At 1449 (or thereabouts) an explosion rocked our world and that of those all around us. Almost directly opposite the area we were in an explosion went off, throwing clouds of smoke and pieces of debris in to the air. The explosion was like that of a flash bang, something I’ve heard a few times whilst in the cadet force years ago, the pressure wave hitting my ears and then…….silence.
My brain was processing what was going on, or trying to. I thought it was some kind of firework that had exploded ahead of schedule or perhaps an electrical fire. Anything other than a bomb…then 1–2 seconds after the blast the smell hit me, cordite.
The sound came back almost as quickly as it had gone. The silence was broken and the noise was incredible. Screaming, shouting, whistling, crying and the scene was now awash with first responders. While most of the people with us were processing what had happened, the police, army, BAA volunteers and countless others ran towards the explosion to help those less fortunate.
|Moments before the first blast|
We were on our feet quickly, everybody was being ushered out of the bleachers. I turned to make sure Marathon Mike was with us, a client of the Respite Center, he was being bundled out of the area by the wonderful staff who were once again thinking of their clients even in the face of such adversity.
30–40 seconds after the first explosion have passed by now and yet I’ve processed more data in the last few seconds, that it feels like hours have ticked by. I realised at this time I had an iPhone in my hand, ready to capture what should have been a celebration of Nikki crossing the line in her first marathon.
I stopped briefly and pushed the shutter button 6 or 7 times to capture the mayhem around me. Janie was shouting at me I think or it could have been other people, everybody trying to get out of the area.

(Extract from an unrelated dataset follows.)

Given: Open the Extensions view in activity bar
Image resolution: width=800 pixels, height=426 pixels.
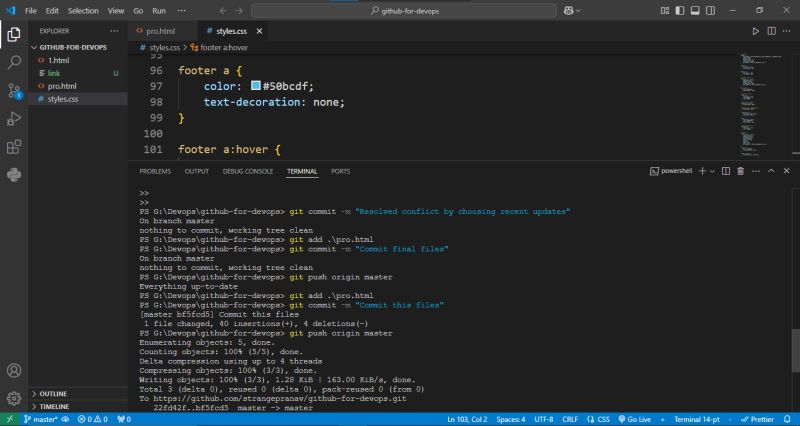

|The blast directly across the street|
For some time the network was busy, probably because of the volume of people trying to contact loved ones but mainly due to the anti-terrorist process put in place to shutdown the networks to prevent any further detonations occurring.
About 20 minutes or so after the explosions went off I got through to Nikki and discovered she was fine. The race organisers (BAA) had shown wonderful planning and skills and shutdown the course within moments of incident, preventing anybody from running in to the area. It took 1.5 hours or so before we met up as a group due to the street closures but when we eventually did it was quite an emotional moment.
We got to the car and got out of the city as quickly as we could.
We passed countless Police and other emergency people, all heading in the opposite direction, not knowing what they were going to see or the danger they were potentially running towards.
Today I feel lucky to be alive, I have a feeling it’s going to be quite emotional but our thoughts must go out to those families who weren’t as lucky as us. As well as to the first responders, who no doubt have much worse images ingrained on their memories than I do and whom I can’t thank enough for dealing with the incident so swiftly.
The Michael Lisnow Respite Center may well have saved our lives yesterday. I hadn’t appreciated it until John & Janie pointed out that if they hadn’t given us the VIP passes, we would have been standing by the finish line on the opposite side of the road. Possibly too close, possibly not and we’ll never know for sure. If you can spare anything at all for this wonderful charity, please donate directly or via Nikki's Razoo page.
I will be back next year, running Boston in 2014, with an entry or as a bandit, I don’t care! I will be running to show those bastards they can’t win! Ironically, the race director of Boston ran his first 2 Boston Marathons as a bandit, I hope they allow them next year too.